Cost-Of-Living Crisis Driving ‘Breathtaking’ Surge In Extreme Poverty -UNDP



The global cost-of-living crisis is pushing an additional 71 million people in the world’s poorest countries into extreme poverty, a new report published by the U.N. Development Programme (UNDP) on Thursday has warned.



Achim Steiner, UNDP administrator, said an analysis of 159 developing countries showed that the surge in key commodity prices this year was already slamming parts of Sub-Saharan Africa, the Balkans, Asia and elsewhere.

The UNDP called for tailored action. It was seeking direct cash handouts to the most vulnerable and wanted richer nations to extend and widen out the Debt Service Suspension Initiative (DSSI) they set up to help poor countries during the COVID-19 pandemic.

“This cost-of-living crisis is tipping millions of people into poverty and even starvation at breathtaking speed,” Steiner said. “With that, the threat of increased social unrest grows by the day.”

Institutions like the UN, World Bank and International Monetary Fund have a number of ‘poverty lines’ – one for the poorest countries were people live on $1.90 or less a day. A $3.20-a-day line for lower-middle-income economies and a $5.50-a-day line in upper-middle-income countries.

“We project that the current cost-of-living crisis may have pushed over 51 million more people into extreme poverty at $1.90 a day, and an additional 20 million at $3.20 a day,” the report said, estimating it would push the total globally to just over 1.7 billion people.

It added that targeted cash transfers by governments would be more “equitable and cost-effective” than blanket subsidies on things like energy and food prices that richer parts of society tend to benefit more from.

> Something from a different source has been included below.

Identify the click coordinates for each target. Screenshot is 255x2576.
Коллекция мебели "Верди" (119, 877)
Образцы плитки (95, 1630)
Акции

“In the longer term they drive inequality, further exacerbate the climate crisis, and do not soften the immediate blow,” the UNDP’s Head of Strategic Policy Engagement, George Gray Molina, said.

The last two years of the pandemic have also shown that these cash-strapped countries would need support from the global community to fund these schemes.

They could do so, Molina said, by extending the G20-led Debt Service Suspension Initiative (DSSI) by two more year and expand it to at least 85 countries from a currently-eligible 73.